[Pixel coordinate grounding data]
- - -
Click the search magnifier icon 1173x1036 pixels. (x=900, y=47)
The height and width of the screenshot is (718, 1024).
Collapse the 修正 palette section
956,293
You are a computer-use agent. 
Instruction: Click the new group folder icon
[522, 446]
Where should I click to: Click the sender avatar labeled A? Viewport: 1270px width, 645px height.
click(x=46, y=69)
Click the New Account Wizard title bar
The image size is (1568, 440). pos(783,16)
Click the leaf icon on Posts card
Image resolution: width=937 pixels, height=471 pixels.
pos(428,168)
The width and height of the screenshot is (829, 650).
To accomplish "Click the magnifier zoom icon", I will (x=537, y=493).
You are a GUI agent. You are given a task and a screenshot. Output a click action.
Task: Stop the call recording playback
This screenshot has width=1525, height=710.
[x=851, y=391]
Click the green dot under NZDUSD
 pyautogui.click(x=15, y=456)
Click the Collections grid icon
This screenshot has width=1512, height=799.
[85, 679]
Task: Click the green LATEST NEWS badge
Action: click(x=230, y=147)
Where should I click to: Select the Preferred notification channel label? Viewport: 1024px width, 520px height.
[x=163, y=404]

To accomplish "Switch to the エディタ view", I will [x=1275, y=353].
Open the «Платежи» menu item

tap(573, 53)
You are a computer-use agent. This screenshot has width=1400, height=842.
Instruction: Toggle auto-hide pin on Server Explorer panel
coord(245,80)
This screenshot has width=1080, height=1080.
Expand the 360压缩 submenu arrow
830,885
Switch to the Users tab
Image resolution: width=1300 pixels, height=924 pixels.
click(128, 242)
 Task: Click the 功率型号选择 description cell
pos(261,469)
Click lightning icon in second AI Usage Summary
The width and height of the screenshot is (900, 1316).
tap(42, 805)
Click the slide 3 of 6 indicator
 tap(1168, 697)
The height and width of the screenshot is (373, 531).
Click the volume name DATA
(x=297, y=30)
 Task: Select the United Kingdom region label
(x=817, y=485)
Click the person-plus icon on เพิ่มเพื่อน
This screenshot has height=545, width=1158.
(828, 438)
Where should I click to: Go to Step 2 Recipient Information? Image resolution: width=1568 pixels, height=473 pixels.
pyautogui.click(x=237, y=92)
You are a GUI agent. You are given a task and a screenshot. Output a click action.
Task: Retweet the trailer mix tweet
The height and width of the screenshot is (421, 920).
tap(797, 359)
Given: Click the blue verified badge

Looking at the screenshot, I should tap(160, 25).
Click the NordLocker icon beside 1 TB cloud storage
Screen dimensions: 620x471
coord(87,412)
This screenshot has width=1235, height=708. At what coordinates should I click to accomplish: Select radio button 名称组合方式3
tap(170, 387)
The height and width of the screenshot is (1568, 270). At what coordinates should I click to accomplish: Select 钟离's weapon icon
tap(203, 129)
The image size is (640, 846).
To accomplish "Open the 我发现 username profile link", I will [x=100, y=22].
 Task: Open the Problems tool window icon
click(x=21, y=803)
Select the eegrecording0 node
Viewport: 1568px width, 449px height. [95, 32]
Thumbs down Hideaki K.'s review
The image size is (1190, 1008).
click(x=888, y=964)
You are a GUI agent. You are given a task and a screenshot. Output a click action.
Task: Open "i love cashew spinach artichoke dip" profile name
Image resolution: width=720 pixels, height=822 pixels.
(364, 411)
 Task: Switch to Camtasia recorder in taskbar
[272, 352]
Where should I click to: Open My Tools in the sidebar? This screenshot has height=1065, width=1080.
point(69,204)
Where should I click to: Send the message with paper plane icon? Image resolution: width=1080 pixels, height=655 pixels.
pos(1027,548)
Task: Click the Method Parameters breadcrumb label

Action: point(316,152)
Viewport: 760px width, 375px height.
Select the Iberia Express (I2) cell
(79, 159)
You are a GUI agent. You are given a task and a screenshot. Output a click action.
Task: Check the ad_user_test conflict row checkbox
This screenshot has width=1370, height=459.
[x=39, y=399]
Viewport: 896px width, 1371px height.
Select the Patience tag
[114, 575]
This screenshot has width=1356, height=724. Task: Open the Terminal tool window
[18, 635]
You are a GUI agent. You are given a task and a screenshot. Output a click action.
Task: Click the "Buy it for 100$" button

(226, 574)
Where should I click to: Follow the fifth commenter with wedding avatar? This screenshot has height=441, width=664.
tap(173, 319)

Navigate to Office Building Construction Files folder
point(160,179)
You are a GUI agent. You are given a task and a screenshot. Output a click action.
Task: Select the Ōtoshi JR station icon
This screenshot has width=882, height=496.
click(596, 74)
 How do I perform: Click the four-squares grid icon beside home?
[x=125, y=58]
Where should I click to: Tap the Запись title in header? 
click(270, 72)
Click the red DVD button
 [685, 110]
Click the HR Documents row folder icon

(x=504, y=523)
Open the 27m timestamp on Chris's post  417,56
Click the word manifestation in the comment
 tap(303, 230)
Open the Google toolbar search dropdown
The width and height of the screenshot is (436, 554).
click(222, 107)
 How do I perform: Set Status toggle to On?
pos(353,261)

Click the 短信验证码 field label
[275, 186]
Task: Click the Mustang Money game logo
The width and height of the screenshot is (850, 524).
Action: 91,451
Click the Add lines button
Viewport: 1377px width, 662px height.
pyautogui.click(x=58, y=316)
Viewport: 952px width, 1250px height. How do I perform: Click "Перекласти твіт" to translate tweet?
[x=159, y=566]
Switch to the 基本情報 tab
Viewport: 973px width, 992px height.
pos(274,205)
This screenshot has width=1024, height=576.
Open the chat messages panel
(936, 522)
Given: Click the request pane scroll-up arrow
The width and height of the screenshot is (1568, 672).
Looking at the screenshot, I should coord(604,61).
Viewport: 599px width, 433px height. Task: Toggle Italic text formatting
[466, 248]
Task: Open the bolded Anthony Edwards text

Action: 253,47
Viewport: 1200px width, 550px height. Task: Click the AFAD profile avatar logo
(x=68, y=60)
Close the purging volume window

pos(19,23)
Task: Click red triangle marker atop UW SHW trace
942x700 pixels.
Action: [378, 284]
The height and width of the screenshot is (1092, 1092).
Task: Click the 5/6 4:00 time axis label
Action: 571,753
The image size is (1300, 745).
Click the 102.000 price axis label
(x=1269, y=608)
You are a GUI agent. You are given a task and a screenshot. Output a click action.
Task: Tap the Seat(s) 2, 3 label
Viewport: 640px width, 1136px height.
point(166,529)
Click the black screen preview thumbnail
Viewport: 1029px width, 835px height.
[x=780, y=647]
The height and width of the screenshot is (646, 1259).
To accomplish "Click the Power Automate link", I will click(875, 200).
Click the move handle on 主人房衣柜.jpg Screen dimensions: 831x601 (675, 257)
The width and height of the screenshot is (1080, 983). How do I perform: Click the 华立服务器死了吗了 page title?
- - -
Restate each of the records exactly, leaving nothing out.

### RESPONSE BELOW
Click the search magnifier icon 1173x1036 pixels. (x=900, y=47)
The height and width of the screenshot is (718, 1024).
Collapse the 修正 palette section
956,293
You are a computer-use agent. 
Instruction: Click the new group folder icon
[522, 446]
Where should I click to: Click the sender avatar labeled A? Viewport: 1270px width, 645px height.
click(x=46, y=69)
Click the New Account Wizard title bar
The image size is (1568, 440). pos(783,16)
Click the leaf icon on Posts card
Image resolution: width=937 pixels, height=471 pixels.
pos(428,168)
The width and height of the screenshot is (829, 650).
To accomplish "Click the magnifier zoom icon", I will (x=537, y=493).
You are a GUI agent. You are given a task and a screenshot. Output a click action.
Task: Stop the call recording playback
This screenshot has width=1525, height=710.
[x=851, y=391]
Click the green dot under NZDUSD
 pyautogui.click(x=15, y=456)
Click the Collections grid icon
This screenshot has width=1512, height=799.
[85, 679]
Task: Click the green LATEST NEWS badge
Action: click(x=230, y=147)
Where should I click to: Select the Preferred notification channel label? Viewport: 1024px width, 520px height.
[x=163, y=404]

To accomplish "Switch to the エディタ view", I will [x=1275, y=353].
Open the «Платежи» menu item

tap(573, 53)
You are a computer-use agent. This screenshot has width=1400, height=842.
Instruction: Toggle auto-hide pin on Server Explorer panel
coord(245,80)
This screenshot has width=1080, height=1080.
Expand the 360压缩 submenu arrow
830,885
Switch to the Users tab
Image resolution: width=1300 pixels, height=924 pixels.
click(128, 242)
 Task: Click the 功率型号选择 description cell
pos(261,469)
Click lightning icon in second AI Usage Summary
The width and height of the screenshot is (900, 1316).
tap(42, 805)
Click the slide 3 of 6 indicator
 tap(1168, 697)
The height and width of the screenshot is (373, 531).
Click the volume name DATA
(x=297, y=30)
 Task: Select the United Kingdom region label
(x=817, y=485)
Click the person-plus icon on เพิ่มเพื่อน
This screenshot has height=545, width=1158.
(828, 438)
Where should I click to: Go to Step 2 Recipient Information? Image resolution: width=1568 pixels, height=473 pixels.
pyautogui.click(x=237, y=92)
You are a GUI agent. You are given a task and a screenshot. Output a click action.
Task: Retweet the trailer mix tweet
The height and width of the screenshot is (421, 920).
tap(797, 359)
Given: Click the blue verified badge

Looking at the screenshot, I should tap(160, 25).
Click the NordLocker icon beside 1 TB cloud storage
Screen dimensions: 620x471
coord(87,412)
This screenshot has width=1235, height=708. At what coordinates should I click to accomplish: Select radio button 名称组合方式3
tap(170, 387)
The height and width of the screenshot is (1568, 270). At what coordinates should I click to accomplish: Select 钟离's weapon icon
tap(203, 129)
The image size is (640, 846).
To accomplish "Open the 我发现 username profile link", I will [x=100, y=22].
 Task: Open the Problems tool window icon
click(x=21, y=803)
Select the eegrecording0 node
Viewport: 1568px width, 449px height. [95, 32]
Thumbs down Hideaki K.'s review
The image size is (1190, 1008).
click(x=888, y=964)
You are a GUI agent. You are given a task and a screenshot. Output a click action.
Task: Open "i love cashew spinach artichoke dip" profile name
Image resolution: width=720 pixels, height=822 pixels.
(364, 411)
 Task: Switch to Camtasia recorder in taskbar
[272, 352]
Where should I click to: Open My Tools in the sidebar? This screenshot has height=1065, width=1080.
point(69,204)
Where should I click to: Send the message with paper plane icon? Image resolution: width=1080 pixels, height=655 pixels.
pos(1027,548)
Task: Click the Method Parameters breadcrumb label

Action: point(316,152)
Viewport: 760px width, 375px height.
Select the Iberia Express (I2) cell
(79, 159)
You are a GUI agent. You are given a task and a screenshot. Output a click action.
Task: Check the ad_user_test conflict row checkbox
This screenshot has width=1370, height=459.
[x=39, y=399]
Viewport: 896px width, 1371px height.
Select the Patience tag
[114, 575]
This screenshot has width=1356, height=724. Task: Open the Terminal tool window
[18, 635]
You are a GUI agent. You are given a task and a screenshot. Output a click action.
Task: Click the "Buy it for 100$" button

(226, 574)
Where should I click to: Follow the fifth commenter with wedding avatar? This screenshot has height=441, width=664.
tap(173, 319)

Navigate to Office Building Construction Files folder
point(160,179)
You are a GUI agent. You are given a task and a screenshot. Output a click action.
Task: Select the Ōtoshi JR station icon
This screenshot has width=882, height=496.
click(596, 74)
 How do I perform: Click the four-squares grid icon beside home?
[x=125, y=58]
Where should I click to: Tap the Запись title in header? 
click(270, 72)
Click the red DVD button
 [685, 110]
Click the HR Documents row folder icon

(x=504, y=523)
Open the 27m timestamp on Chris's post  417,56
Click the word manifestation in the comment
 tap(303, 230)
Open the Google toolbar search dropdown
The width and height of the screenshot is (436, 554).
click(222, 107)
 How do I perform: Set Status toggle to On?
pos(353,261)

Click the 短信验证码 field label
[275, 186]
Task: Click the Mustang Money game logo
The width and height of the screenshot is (850, 524).
Action: 91,451
Click the Add lines button
Viewport: 1377px width, 662px height.
pyautogui.click(x=58, y=316)
Viewport: 952px width, 1250px height. How do I perform: Click "Перекласти твіт" to translate tweet?
[x=159, y=566]
Switch to the 基本情報 tab
Viewport: 973px width, 992px height.
pos(274,205)
This screenshot has width=1024, height=576.
Open the chat messages panel
(936, 522)
Given: Click the request pane scroll-up arrow
The width and height of the screenshot is (1568, 672).
Looking at the screenshot, I should coord(604,61).
Viewport: 599px width, 433px height. Task: Toggle Italic text formatting
[466, 248]
Task: Open the bolded Anthony Edwards text

Action: 253,47
Viewport: 1200px width, 550px height. Task: Click the AFAD profile avatar logo
(x=68, y=60)
Close the purging volume window

pos(19,23)
Task: Click red triangle marker atop UW SHW trace
942x700 pixels.
Action: [378, 284]
The height and width of the screenshot is (1092, 1092).
Task: Click the 5/6 4:00 time axis label
Action: 571,753
The image size is (1300, 745).
Click the 102.000 price axis label
(x=1269, y=608)
You are a GUI agent. You are given a task and a screenshot. Output a click action.
Task: Tap the Seat(s) 2, 3 label
Viewport: 640px width, 1136px height.
point(166,529)
Click the black screen preview thumbnail
Viewport: 1029px width, 835px height.
[x=780, y=647]
The height and width of the screenshot is (646, 1259).
To accomplish "Click the Power Automate link", I will click(875, 200).
Click the move handle on 主人房衣柜.jpg Screen dimensions: 831x601 (675, 257)
The width and height of the screenshot is (1080, 983). How do I perform: Click the 华立服务器死了吗了 page title?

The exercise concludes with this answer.